Elisa was charged with “propaganda against the state through the promotion of Christianity” and her bail was initially set at the equivalent of €90,000 but it was reduced to €36,000 after her family members protested that they could not afford the amount. She was released on 19 October 2023 and returned to Armenia to be reunited with the children, who had gone home in September with a relative.
Speaking to Article 18 in a video message recorded after her release, Elisa said her time in Evin Prison was “the most difficult two months of my life… We are simple Christians and we haven’t done anything wrong or illegal. Now Christmas is coming and our children keep asking me: ‘When is dad coming home?’ I really don’t know what to tell them.”
In February 2024 Judge Iman Afshari of Branch 26 of the Revolutionary Court of Tehran sentenced Hakop to ten years in prison for “engaging in deviant proselytising activity that contradicts the sacred law of Islam through membership and leadership of a network of evangelical Christianity”.

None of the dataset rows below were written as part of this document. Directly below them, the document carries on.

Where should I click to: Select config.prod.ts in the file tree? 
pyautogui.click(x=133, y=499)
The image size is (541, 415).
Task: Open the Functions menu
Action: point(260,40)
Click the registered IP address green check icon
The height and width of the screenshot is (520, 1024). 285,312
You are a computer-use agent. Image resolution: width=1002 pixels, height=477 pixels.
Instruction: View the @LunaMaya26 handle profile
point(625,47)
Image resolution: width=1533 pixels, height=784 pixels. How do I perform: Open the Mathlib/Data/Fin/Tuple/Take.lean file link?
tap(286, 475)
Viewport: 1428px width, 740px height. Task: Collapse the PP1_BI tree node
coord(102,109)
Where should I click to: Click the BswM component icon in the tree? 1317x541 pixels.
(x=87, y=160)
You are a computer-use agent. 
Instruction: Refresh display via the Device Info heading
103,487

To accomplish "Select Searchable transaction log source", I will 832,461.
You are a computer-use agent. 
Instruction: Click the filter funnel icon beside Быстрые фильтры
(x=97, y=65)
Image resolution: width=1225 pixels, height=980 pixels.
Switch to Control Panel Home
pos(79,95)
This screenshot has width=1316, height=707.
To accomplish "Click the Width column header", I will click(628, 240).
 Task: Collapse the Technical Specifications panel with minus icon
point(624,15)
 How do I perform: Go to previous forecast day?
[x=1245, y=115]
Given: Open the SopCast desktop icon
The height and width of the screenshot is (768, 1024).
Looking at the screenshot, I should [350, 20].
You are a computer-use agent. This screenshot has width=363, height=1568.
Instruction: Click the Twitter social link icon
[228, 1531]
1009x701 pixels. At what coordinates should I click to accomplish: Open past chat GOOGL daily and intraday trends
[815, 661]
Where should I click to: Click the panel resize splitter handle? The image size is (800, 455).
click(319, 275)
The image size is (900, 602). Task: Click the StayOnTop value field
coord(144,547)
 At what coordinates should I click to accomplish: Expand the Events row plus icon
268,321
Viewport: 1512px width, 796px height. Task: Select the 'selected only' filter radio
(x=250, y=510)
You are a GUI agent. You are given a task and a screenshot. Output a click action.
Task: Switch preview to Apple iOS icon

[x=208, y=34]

The only pieces of evidence against him were the facts that seven Farsi (Persian-language) New Testaments were in his possession and that he had visited two Armenian churches and a Farsi-speaking house church while on holiday in Iran. Hakop’s lawyer said that the case against his client was so weak that the judge used Article 160 of Iran’s Islamic Penal Code, which allows judges to exercise “personal intuition” when evidence is lacking.
In June 2024 Hakop was informed that his appeal against his ten year sentence had been unsuccessful.
Crackdown across Iran
Hakop was one of over a hundred Christians detained in a sweeping crackdown across eleven cities in Iran between June and September 2023. His case involved nine other Christians, unidentified for security reasons: four (including Hakop) received ten-year sentences; one received a two-year sentence; five were banned from leaving Iran and from living in Tehran and its neighbouring provinces for two years; and all ten were fined and deprived of rights such as membership of political or social groups. Many personal belongings were confiscated including cash, digital devices and even some properties.
Others detained in the crackdown and later released were forced to sign commitments to refrain from further Christian activities or were ordered to attend Islamic re-education sessions. Some said they were summoned for further questioning following their release or were ordered to leave Iran. One reported that his employment was terminated by order of the Ministry of Intelligence.
Family
Hakop’s wife Elisa Shahverdian is from an Iranian-Armenian family and is the daughter of well-known pastor Rafi Shahverdian, who left Iran in 1993 and led a church in the Armenian capital Yerevan until his death in 2023. Her parents were born in Iran and her relatives still live there. Hakop and Elisa’s two children were aged seven and ten when their parents were detained and an aunt cared for them until Elisa was released. She and the children are back home in Armenia.
TIMELINE
15 August 2023 Hakop and Elisa were detained in a raid by twelve Ministry of Intelligence agents on a house in Pardis, near Tehran, where they were having dinner with friends during a visit to Iran. They were put in solitary confinement in Evin Prison and subjected to psychological torture and intense interrogation.
September 2023 Hakop and Elisa’s children returned home to Armenia with a relative.
19 October 2023 Elisa was released on bail and returned to Armenia to be reunited with the children.
February 2024 Hakop was sentenced to ten years in prison for “engaging in deviant proselytising activity that contradicts the sacred law of Islam through membership and leadership of a network of evangelical Christianity”.
June 2024 Hakop was informed that his appeal against his ten year sentence had been unsuccessful.